Obiettivo 1: Traduci in inglese questa frase del brano da leggere: «Alla luce di tali criticità, la prospettiva non può che essere quella di passare per un processo di armonizzazione normativa e culturale.»

Brano da leggere:
>>
Sul versante organizzativo, il TCF costituisce un passo avanti nel favorire un approccio culturale alla compliance fiscale, stimolando le imprese verso logiche di trasparenza e collaborazione con l’Amministrazione finanziaria (OECD, Co-operative Compliance: A Framework – From Enhanced Relationship to Co-operative Compliance, Paris, 2013); esso riflette un mutamento culturale: dall’idea di un Fisco meramente repressivo a quella di un sistema che premia il comportamento collaborativo, in linea con le raccomandazioni internazionali dell’OCSE e dell’Unione Europea.

Tuttavia, non mancano limiti evidenti: la difficoltà di tradurre i principi generali in prassi operative uniformi, l’eccessiva onerosità per le imprese di dimensioni medio-piccole e il rischio che l’adempimento collaborativo degeneri in un adempimento meramente formale, privo di reale efficacia preventiva.

La criticità principale risiede dunque nella difficoltà di far dialogare efficacemente due sistemi che nascono da presupposti e finalità differenti: il Modello 231, ancorato alla repressione della colpa di organizzazione, e il TCF, volto invece a incentivare la cooperazione e la trasparenza fiscale (Forti G., La colpa di organizzazione tra prevenzione e repressione, Milano, 2015). In assenza di un coordinamento normativo e culturale più organico, le sinergie auspicate rischiano di rimanere sul piano teorico, senza tradursi in una reale complementarità.

L’assenza di un raccordo normativo strutturato determina così una coabitazione problematica, più che una sinergia: da un lato, l’impresa è chiamata ad adottare modelli organizzativi per prevenire reati tributari rilevanti ai sensi del D.Lgs. n. 231/2001; dall’altro, deve implementare un TCF che, pur volto a rafforzare la compliance fiscale, non sempre trova riconoscimento come strumento esimente o attenuante in sede penale.

Alla luce di tali criticità, la prospettiva non può che essere quella di passare per un processo di armonizzazione normativa e culturale. Ciò implica, da un lato, un rafforzamento del principio di determinatezza in materia penale, che eviti il ricorso a soluzioni compromissorie e garantisca un bilanciamento effettivo tra esigenze repressive e tutela dei diritti fondamentali; dall’altro, una maggiore valorizzazione del TCF come strumento di prevenzione e accountability, superando la logica del mero adempimento formale (Panzavolta, La funzione preventiva della compliance fiscale, in Eur. Tax Stud., 2020, 77 ss.).
<<
Dati in ingresso:
>>
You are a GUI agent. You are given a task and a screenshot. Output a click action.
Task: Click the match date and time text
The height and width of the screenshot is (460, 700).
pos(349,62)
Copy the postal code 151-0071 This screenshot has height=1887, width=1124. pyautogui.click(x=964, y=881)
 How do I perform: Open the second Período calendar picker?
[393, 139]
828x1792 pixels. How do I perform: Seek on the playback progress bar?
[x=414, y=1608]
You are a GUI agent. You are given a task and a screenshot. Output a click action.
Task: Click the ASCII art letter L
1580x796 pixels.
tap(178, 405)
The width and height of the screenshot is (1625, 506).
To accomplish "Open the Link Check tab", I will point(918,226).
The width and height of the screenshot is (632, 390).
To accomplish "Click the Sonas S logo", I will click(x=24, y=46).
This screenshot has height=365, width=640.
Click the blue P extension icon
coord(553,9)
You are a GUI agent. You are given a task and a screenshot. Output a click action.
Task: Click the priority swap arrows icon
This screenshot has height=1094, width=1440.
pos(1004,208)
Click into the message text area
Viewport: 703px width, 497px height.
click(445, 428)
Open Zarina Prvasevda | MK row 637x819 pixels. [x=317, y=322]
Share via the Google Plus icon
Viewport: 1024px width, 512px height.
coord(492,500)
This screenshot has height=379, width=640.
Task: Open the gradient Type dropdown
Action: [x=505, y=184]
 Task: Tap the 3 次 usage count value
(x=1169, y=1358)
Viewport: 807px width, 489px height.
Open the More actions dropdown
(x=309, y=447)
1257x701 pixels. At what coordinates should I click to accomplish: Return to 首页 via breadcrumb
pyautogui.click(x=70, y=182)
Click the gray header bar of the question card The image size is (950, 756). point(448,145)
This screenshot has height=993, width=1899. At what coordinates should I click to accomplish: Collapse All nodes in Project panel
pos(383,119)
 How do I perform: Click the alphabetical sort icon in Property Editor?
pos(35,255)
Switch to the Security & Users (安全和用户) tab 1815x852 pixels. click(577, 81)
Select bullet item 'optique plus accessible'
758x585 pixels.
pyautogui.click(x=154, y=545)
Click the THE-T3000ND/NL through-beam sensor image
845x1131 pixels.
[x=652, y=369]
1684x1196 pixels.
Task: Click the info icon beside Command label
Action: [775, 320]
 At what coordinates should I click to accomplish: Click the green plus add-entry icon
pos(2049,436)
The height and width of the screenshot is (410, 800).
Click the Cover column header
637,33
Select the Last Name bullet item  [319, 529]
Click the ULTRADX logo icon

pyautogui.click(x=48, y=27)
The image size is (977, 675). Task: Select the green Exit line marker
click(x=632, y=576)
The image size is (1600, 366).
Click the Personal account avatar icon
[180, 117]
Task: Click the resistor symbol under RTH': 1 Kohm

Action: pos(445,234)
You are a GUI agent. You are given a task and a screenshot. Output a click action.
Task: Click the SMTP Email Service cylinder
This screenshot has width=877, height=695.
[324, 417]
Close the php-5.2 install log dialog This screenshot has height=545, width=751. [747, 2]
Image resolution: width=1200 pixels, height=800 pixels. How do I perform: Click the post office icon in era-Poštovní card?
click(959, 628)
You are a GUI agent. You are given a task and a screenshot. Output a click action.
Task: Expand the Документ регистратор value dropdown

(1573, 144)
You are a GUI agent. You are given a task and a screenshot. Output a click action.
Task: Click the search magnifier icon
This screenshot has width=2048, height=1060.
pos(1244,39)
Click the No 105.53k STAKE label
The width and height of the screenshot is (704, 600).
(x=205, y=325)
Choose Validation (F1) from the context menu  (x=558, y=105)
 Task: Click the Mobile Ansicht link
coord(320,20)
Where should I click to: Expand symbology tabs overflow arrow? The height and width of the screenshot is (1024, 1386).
<<
Obiettivo 2: Nelle righe, e non nel brano, cambia "GUI agent" in "desktop agent" lasciando invariato tutto il resto. Riporta soltanto il tratto che va dalla riga che contiene "Image resolution: width=1200" fino a quella che contiene "(x=205, y=325)".

Soluzione scritta 1: In light of these critical issues, the only possible way forward is through a process of regulatory and cultural harmonization.

Soluzione scritta 2:
Image resolution: width=1200 pixels, height=800 pixels. How do I perform: Click the post office icon in era-Poštovní card?
click(959, 628)
You are a desktop agent. You are given a task and a screenshot. Output a click action.
Task: Expand the Документ регистратор value dropdown

(1573, 144)
You are a desktop agent. You are given a task and a screenshot. Output a click action.
Task: Click the search magnifier icon
This screenshot has width=2048, height=1060.
pos(1244,39)
Click the No 105.53k STAKE label
The width and height of the screenshot is (704, 600).
(x=205, y=325)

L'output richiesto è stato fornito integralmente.